- DVD Cover
- Directed by: Venu
- Written by: M. T. Vasudevan Nair
- Produced by: C. K. Gopinath
- Starring: Manju Warrier Krishna Nedumudi Venu
- Cinematography: Sunny Joseph
- Edited by: Beena Paul
- Music by: Songs: Vishal Bhardwaj Background Score: Sharreth
- Release date: 1998;
- Running time: 150 minutes
- Country: India
- Language: Malayalam

= Daya (film) =

Daya is a 1998 Indian Malayalam-language period film written by M. T. Vasudevan Nair, directed by Venu, and starring Manju Warrier in the title role. The film is a loose adaption of the story of Zumurrud from the Middle Eastern folktales One Thousand and One Nights: though the plot is somewhat different. Vishal Bhardwaj scored the music of the film. It was the directorial debut of cinematographer Venu. He won the awards for best debut director at the National Film Awards and Kerala State Film Awards.

==Plot==
The film is set in the Middle-East in the pre-Islam period. It is about the adventures of a lively and intelligent slave girl named Daya. Mansoor, the son of an aging and wealthy nobleman, is used to an extravagant way of life.

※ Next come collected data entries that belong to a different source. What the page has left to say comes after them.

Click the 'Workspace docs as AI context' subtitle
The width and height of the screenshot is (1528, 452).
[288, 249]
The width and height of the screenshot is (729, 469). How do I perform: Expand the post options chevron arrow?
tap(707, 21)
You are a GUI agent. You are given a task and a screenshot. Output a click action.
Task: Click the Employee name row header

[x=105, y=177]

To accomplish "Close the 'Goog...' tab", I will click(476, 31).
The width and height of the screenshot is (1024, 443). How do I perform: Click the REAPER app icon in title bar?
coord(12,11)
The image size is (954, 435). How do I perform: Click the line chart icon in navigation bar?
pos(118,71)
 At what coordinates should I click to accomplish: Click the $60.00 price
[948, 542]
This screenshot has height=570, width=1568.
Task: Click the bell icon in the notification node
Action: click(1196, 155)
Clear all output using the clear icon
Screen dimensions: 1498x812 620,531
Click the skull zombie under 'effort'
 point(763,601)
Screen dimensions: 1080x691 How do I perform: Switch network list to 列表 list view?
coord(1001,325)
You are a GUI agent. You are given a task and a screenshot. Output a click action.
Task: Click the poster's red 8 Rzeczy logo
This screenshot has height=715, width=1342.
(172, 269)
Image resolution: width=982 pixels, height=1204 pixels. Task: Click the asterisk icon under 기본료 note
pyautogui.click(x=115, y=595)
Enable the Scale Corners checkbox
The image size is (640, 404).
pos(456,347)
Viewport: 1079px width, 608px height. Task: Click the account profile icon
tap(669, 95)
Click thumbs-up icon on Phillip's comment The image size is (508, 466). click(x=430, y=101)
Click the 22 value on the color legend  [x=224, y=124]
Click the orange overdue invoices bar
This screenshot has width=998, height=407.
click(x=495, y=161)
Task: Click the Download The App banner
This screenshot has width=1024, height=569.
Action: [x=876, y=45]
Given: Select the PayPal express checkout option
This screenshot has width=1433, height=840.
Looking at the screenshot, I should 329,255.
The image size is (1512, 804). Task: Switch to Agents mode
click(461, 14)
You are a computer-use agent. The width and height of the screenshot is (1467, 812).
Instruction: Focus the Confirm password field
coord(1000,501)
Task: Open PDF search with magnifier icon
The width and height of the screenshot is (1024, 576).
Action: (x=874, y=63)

Squandering his wealth after his father's death, he is forsaken by all his friends, except the loyal slave girl, Daya, who suggests that she be sold at the slave market for an exorbitant price. The envoys of the King interrupt the sale and take Daya to court, where she is tested for her intelligence. She clears the test and is showered with gifts. The King also allows her to live with Mansoor, but is kidnapped by Ali Shah and Rashid who has the business of selling slave women. Mansoor with the help of his new neighbor, Amina, plans to save Daya from Ali Shah's kota. But Mansoor reaches late that night and Daya mistaking someone else as Mansoor is taken away by the thief, Minnal jawan. She is forced to masquerade as a man to save herself from Minnal jawan. As a man, she travels to another kingdom where the king is searching for a loyal minister. She in the disguise of a man passes all the difficult tests, including an archery competition and a sword-fighting duel. She has an opportunity to defeat the king in a chess match, but she retracts her winning move and settles for a draw in order to not hurt the king's feelings and impresses the King. The King makes her the minister. The King's daughter gets infatuated by her thinking she is a man. She as the minister intelligently takes revenge on everyone who ill-treated her with the help of Amina. She finally meets a confessional Mansoor and decides to elope with him as the King is planning her marriage with the princess. The King finds out the truth and decides to punish Daya - a woman who dared to challenge men. The people support Daya's wisdom and request the King to forgive her as the kingdom needs Daya's wisdom as a minister. The King forgives Daya and re-appoints her as the minister. The story ends on a happy note with Daya and Mansoor getting married.

==Awards==
National Film Awards
- Indira Gandhi Award for Best Debut Film of a Director - Venu
- Best Costume Designer - S. B. Satheesan
- Best Choreographer - Brinda Master

Kerala State Film Awards
- Best Screenplay - M. T. Vasudevan Nair
- Best Debut Director - Venu
- Best Costume Designer - S. B. Satheesan
- Best Art Director - Sameer Chanda
- Best Editor - Beena Paul

==Soundtrack==
The soundtrack for the film was composed by Vishal Bhardwaj. The lyrics were written by O. N. V. Kurup.Sharreth composed the original background score of the movie.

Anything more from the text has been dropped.